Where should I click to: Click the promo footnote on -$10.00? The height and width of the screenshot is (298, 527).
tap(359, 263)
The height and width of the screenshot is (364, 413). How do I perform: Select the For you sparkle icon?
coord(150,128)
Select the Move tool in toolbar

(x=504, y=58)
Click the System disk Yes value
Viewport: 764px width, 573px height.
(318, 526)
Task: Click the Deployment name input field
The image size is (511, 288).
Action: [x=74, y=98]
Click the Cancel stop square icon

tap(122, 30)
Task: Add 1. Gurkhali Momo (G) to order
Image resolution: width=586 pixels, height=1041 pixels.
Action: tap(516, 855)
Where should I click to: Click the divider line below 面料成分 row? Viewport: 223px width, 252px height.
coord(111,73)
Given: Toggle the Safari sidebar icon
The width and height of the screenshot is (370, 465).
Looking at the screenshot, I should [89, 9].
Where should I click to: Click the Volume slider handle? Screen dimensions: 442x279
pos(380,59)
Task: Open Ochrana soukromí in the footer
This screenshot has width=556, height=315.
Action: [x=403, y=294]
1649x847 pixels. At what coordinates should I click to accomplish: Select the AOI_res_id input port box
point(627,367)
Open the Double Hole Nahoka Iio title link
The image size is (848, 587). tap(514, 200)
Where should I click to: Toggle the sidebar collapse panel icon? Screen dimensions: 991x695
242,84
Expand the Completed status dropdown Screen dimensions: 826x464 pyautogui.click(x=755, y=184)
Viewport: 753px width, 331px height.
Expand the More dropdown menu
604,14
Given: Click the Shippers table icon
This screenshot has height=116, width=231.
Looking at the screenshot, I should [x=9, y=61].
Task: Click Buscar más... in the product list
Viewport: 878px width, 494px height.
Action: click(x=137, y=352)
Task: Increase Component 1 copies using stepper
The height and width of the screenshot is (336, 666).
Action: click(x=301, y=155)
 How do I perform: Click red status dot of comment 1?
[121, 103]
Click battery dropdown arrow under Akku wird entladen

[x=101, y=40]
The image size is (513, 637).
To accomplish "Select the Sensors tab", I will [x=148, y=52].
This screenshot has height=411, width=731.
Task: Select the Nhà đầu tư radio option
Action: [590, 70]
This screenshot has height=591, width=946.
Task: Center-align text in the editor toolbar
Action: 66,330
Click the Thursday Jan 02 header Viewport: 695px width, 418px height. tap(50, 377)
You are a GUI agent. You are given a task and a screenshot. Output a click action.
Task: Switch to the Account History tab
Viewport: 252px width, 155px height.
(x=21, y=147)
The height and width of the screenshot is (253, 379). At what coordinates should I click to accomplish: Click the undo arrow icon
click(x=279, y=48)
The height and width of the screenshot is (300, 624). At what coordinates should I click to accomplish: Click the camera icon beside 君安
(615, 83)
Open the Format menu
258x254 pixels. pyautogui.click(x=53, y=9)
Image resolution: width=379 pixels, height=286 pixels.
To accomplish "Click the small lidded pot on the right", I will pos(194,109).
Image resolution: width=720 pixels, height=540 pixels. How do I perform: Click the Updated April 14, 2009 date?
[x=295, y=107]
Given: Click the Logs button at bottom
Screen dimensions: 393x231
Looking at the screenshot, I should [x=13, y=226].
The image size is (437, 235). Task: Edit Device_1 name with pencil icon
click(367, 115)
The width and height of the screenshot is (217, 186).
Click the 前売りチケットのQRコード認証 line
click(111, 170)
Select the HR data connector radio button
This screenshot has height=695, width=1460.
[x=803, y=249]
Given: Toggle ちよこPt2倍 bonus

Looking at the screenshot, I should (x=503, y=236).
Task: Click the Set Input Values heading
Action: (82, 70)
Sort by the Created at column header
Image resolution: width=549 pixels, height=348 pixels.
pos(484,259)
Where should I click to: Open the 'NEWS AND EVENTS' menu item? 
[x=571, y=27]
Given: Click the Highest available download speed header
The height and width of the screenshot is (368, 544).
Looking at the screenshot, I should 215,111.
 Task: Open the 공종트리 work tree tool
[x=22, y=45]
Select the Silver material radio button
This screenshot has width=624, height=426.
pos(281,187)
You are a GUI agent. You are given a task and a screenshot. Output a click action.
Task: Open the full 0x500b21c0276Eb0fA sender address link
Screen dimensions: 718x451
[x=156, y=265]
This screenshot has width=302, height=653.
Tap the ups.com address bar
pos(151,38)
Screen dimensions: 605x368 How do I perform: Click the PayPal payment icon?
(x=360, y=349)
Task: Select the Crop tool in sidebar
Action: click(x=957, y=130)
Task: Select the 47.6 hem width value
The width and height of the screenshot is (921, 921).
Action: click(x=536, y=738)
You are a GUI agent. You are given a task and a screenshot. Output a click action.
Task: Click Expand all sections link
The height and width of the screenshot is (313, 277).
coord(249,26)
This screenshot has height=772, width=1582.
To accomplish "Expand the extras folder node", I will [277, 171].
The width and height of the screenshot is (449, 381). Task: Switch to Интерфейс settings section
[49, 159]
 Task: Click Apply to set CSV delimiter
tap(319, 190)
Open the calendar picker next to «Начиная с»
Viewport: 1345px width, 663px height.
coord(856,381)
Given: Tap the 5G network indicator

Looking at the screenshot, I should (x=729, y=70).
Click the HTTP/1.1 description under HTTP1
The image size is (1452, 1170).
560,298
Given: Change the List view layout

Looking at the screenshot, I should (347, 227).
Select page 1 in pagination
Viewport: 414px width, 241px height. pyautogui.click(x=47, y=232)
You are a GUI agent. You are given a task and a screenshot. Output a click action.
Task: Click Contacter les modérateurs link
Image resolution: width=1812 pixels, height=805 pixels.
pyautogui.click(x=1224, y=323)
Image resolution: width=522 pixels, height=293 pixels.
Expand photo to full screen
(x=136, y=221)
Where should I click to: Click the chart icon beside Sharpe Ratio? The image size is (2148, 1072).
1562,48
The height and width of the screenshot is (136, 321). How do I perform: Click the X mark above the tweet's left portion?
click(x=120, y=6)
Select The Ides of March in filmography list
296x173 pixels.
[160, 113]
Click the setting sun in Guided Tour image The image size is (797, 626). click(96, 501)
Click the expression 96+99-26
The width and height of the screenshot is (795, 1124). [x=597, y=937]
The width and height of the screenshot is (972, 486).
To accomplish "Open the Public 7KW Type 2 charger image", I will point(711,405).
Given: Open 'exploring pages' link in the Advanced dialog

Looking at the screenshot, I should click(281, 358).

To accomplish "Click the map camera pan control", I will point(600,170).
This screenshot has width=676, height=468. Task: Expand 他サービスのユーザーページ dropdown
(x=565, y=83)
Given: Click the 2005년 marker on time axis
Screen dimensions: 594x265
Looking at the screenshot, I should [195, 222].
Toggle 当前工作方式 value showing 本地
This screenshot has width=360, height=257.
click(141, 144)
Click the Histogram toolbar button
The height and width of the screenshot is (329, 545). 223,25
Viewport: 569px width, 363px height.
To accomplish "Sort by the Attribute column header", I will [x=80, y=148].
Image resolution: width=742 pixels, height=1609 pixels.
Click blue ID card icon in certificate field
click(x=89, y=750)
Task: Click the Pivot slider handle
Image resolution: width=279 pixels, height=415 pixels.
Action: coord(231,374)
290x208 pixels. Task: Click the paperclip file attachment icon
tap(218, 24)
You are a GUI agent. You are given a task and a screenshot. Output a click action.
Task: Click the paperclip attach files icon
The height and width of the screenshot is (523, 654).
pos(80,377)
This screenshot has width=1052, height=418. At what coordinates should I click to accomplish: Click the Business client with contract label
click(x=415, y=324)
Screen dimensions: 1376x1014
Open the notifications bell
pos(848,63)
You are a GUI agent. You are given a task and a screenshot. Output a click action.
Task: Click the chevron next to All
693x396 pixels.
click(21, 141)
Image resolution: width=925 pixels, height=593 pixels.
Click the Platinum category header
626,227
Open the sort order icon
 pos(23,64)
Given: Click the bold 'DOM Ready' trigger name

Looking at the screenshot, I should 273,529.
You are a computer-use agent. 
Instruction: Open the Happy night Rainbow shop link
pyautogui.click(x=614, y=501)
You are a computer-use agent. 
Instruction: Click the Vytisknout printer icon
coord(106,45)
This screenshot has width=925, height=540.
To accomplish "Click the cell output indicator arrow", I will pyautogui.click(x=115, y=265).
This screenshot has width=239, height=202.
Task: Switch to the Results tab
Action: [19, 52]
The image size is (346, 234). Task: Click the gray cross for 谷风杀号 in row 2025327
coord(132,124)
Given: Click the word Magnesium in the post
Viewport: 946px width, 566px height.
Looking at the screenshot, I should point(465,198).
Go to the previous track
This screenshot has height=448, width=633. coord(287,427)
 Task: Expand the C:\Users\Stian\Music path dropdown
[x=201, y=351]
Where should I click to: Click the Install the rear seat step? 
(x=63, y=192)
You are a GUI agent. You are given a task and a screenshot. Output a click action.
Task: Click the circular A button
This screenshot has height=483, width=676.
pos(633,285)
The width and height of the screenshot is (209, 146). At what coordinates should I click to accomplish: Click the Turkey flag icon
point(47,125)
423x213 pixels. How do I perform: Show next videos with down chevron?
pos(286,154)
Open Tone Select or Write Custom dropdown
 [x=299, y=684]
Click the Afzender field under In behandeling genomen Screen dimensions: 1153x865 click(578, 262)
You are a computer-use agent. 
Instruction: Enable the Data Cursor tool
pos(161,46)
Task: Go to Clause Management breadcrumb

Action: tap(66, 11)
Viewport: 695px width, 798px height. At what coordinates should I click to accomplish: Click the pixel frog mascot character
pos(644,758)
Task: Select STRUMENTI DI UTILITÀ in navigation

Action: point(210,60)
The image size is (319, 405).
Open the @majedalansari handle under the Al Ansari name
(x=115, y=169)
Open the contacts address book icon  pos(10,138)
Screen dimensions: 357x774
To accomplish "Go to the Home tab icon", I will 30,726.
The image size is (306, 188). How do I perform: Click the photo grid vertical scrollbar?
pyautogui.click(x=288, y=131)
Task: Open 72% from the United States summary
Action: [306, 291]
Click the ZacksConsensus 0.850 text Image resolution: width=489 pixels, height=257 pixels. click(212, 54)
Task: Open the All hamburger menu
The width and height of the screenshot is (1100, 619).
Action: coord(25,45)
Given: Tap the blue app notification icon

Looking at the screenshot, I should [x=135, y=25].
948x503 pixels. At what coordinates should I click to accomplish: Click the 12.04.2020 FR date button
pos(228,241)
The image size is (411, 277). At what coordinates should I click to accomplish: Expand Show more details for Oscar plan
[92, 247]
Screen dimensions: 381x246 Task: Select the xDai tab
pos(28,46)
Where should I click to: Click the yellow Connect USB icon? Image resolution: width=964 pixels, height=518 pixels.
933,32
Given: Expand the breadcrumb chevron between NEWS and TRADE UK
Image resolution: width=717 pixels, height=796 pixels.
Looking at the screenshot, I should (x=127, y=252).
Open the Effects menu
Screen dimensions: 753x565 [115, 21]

▶ [Work task]
Take the records above and return, word for word, only the lines that fall from the line with "Task: Click the Deployment name input field" to the line with "Task: Open Ochrana soukromí in the footer", both of them included.

▶ [Solution below]
Task: Click the Deployment name input field
The image size is (511, 288).
Action: [x=74, y=98]
Click the Cancel stop square icon

tap(122, 30)
Task: Add 1. Gurkhali Momo (G) to order
Image resolution: width=586 pixels, height=1041 pixels.
Action: tap(516, 855)
Where should I click to: Click the divider line below 面料成分 row? Viewport: 223px width, 252px height.
coord(111,73)
Given: Toggle the Safari sidebar icon
The width and height of the screenshot is (370, 465).
Looking at the screenshot, I should [89, 9].
Where should I click to: Click the Volume slider handle? Screen dimensions: 442x279
pos(380,59)
Task: Open Ochrana soukromí in the footer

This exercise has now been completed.